On Fri, 25 May 2001, Jim Till wrote:

> On Thu, 24 May 2001, Tim Brody wrote (about my proposed 2nd criterion for
> evaluation of an eprint archive, which was: 2) its suitability for
> yielding citation data [an 'impact-ranking' criterion?]):
> [tb]> One might also add the facility to export "hit" data, as an
> [tb]> alternative criterion (or any other raw statistical data?).
> What kind of raw statistical data might be most useful, in the future, for
> 'impact-ranking'?
> At the arXiv archive, one section of the FAQ section (under Miscellaneous)

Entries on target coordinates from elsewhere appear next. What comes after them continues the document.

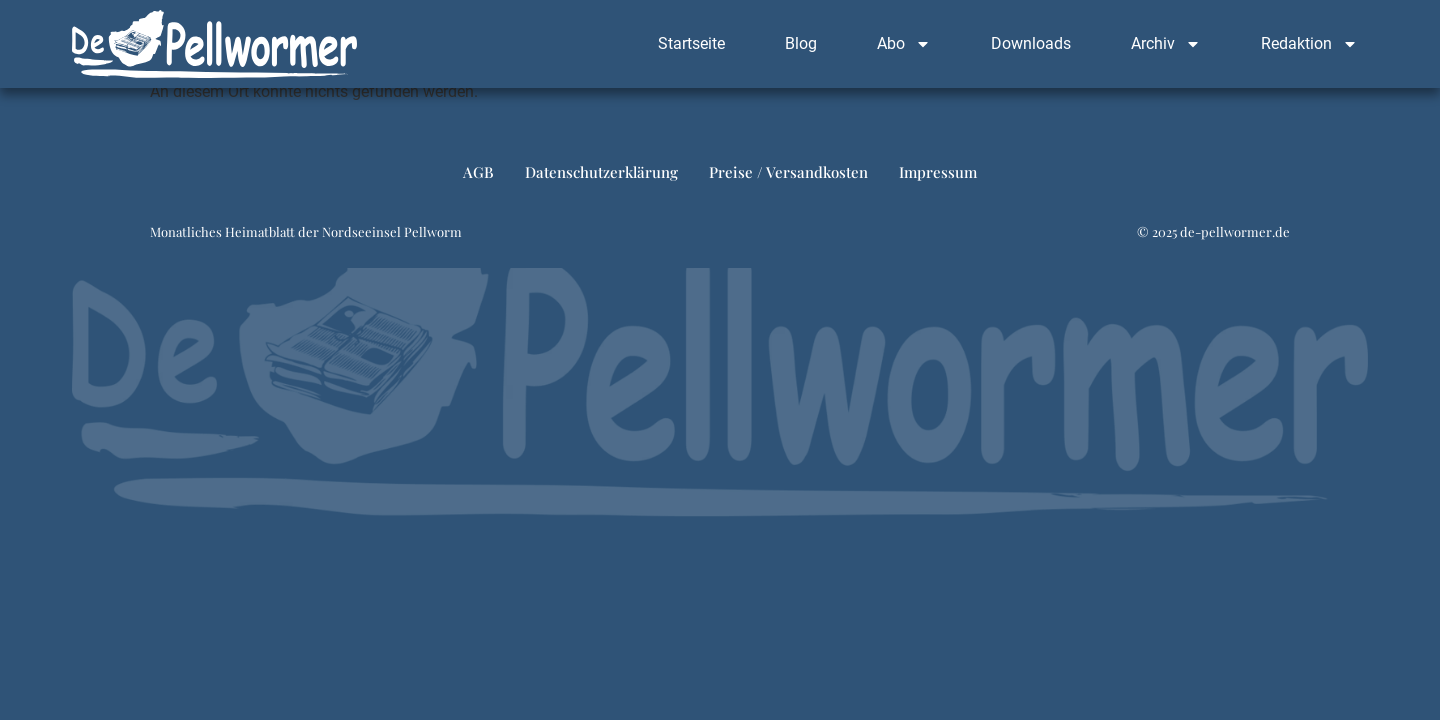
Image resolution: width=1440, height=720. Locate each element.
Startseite (691, 43)
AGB (478, 172)
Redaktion (1309, 44)
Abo (904, 44)
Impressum (938, 172)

> addresses the question: "Why don't you release statistics about paper
> retrieval?". (See:
> The short answer provided is: "Such 'statistics' are difficult to assess
> for a variety of reasons". The longer answer also includes the comments
> that:
> "It could be argued perhaps correctly that statistics may provide some
> useful information at least on the relative popularity of submissions,
> since the distributed access and other factors may be subsumable into some
> overall scale factor. But even this information is ambiguous in many
> cases, and publicizing, even when accurate, could merely accentuate
> faddishness in fields already excessively faddish".
> And,
> "Most significantly, however, there is a strong philosophic reason for not
> publicizing (or even saving) these statistics. When one browses in a
> library it is very important (in fact legislated) that big brother is not
> watching through a camera mounted on the wall; for the benefit of readers
> it is very important to maintain in every way possible this sense of
> freedom from monitoring in the electronic realm".
> Thought-provoking comments?
> Jim Till
> University of Toronto